CHAPERONE therapy

Enzymes are proteins that are integral to various bodily functions. All proteins are made from information "written" in our DNA's. After that genetic information is read and enzymes are made, they need to fold to work/function properly. Genetic mutations can cause proteins to mis-fold, hence these proteins can not function properly which, in turn, can cause an array of symptoms and disorders, including Aspartylglucosaminuria.

Prof. Tikkanen group focuses on characterization of the molecular consequences of the AGU mutations. The goal of her work is to develop therapies for individual AGU mutations. Chaperones are molecules that help protein fold correctly, restoring regular enzyme activity. The group have developed two Chaperone therapies that are currently tested in patients (Banning et al. 2016). An investigator-initiated clinical trial with one of these substances (https://www.clinicaltrialsregister.eu/ctr-search/trial/2017-000645-48/FI) is currently undergoing in Finland, together with Dr.
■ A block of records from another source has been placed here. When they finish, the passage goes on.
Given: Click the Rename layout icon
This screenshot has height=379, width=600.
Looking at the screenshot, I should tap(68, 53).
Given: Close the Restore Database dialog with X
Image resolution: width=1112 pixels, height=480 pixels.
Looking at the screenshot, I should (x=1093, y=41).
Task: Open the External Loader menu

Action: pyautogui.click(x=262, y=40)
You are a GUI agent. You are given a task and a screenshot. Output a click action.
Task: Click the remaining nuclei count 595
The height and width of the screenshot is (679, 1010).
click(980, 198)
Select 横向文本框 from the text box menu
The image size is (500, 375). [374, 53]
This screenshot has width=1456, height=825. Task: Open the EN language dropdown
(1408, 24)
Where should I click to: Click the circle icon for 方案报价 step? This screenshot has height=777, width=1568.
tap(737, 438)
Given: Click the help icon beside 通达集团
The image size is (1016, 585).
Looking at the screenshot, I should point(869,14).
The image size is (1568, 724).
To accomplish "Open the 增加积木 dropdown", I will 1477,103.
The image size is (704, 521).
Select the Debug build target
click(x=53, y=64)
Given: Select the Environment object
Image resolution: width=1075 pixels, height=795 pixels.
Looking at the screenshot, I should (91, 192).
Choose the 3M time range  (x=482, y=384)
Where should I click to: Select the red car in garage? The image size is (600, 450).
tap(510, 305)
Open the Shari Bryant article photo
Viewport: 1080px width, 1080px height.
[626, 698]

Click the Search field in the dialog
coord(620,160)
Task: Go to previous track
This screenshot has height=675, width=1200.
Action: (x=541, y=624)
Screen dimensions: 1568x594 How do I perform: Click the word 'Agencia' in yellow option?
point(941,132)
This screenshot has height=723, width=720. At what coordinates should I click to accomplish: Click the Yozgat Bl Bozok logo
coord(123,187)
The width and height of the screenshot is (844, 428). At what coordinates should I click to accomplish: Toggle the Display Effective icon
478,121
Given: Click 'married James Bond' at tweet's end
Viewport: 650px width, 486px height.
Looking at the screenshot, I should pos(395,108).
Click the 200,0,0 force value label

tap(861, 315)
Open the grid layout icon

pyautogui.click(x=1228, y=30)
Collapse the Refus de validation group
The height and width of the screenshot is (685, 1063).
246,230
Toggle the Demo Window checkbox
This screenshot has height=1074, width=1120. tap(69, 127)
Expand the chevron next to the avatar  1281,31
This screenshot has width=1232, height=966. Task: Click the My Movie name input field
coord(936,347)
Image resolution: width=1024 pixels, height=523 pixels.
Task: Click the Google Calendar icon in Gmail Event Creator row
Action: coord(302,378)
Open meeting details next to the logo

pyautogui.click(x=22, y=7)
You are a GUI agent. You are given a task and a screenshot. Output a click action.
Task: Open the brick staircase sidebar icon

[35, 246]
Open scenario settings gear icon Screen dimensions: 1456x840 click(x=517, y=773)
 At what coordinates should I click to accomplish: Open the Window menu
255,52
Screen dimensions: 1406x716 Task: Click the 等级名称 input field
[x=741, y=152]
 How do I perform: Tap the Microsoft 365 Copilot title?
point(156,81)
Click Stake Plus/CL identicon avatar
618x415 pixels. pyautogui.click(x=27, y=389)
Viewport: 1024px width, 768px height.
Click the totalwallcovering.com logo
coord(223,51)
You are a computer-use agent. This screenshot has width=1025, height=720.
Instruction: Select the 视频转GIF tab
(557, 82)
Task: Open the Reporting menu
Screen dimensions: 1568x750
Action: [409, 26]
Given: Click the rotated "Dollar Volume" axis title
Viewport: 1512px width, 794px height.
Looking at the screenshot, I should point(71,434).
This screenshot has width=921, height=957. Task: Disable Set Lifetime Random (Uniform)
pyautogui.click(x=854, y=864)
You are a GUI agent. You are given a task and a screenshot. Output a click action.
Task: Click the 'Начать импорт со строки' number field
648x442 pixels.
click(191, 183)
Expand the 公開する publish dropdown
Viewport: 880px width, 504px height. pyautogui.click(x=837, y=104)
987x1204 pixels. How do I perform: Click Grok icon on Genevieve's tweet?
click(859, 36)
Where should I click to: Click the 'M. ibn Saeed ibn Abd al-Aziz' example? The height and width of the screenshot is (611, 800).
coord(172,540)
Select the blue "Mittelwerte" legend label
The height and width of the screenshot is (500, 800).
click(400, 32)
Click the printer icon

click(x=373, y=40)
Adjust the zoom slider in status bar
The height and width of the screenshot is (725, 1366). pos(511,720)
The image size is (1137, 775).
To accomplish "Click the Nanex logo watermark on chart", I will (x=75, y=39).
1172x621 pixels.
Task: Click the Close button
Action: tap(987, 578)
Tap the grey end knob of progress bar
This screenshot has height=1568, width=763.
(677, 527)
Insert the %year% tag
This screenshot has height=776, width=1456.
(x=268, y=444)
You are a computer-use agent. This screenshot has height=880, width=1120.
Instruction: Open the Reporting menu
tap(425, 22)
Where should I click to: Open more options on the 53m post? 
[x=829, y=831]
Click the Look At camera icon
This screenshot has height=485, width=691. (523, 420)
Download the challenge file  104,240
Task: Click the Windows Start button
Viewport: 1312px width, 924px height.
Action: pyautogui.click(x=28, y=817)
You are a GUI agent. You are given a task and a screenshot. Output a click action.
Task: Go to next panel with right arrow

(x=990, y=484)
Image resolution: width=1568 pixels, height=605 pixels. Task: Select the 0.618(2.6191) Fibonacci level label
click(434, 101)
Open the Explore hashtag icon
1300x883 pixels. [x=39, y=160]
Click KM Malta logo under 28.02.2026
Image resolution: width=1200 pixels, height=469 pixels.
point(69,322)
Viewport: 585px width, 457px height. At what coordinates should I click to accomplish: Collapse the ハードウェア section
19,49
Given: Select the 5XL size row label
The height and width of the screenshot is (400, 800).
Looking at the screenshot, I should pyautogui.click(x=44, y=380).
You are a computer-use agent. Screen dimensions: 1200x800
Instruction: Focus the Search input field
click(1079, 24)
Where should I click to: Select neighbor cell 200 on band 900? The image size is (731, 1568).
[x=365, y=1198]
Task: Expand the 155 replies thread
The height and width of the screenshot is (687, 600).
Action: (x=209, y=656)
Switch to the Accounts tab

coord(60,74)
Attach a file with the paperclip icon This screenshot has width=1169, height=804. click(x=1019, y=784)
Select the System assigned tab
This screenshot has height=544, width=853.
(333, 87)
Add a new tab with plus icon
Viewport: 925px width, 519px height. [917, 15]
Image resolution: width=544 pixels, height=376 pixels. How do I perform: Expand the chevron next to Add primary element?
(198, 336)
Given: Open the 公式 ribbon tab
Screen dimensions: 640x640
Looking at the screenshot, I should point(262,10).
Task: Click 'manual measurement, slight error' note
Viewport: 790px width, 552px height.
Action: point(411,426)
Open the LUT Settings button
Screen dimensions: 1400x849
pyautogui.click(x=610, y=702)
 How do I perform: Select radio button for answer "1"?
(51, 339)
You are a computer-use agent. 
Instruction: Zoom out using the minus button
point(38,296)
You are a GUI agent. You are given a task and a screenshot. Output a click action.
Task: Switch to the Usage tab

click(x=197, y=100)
Minna Laine, a child neurologist at Helsinki University Hospital.

More information on this and other work (ex.: method of increasing enzyme activity for nonsense mutations combined with certain missense mutations or treatment for gene variants that result in deficient splicing of the mRNA) of Prof Tikkanen can be found here.

Chaperone therapy have to be taken by a patient on a daily basis, several times a day.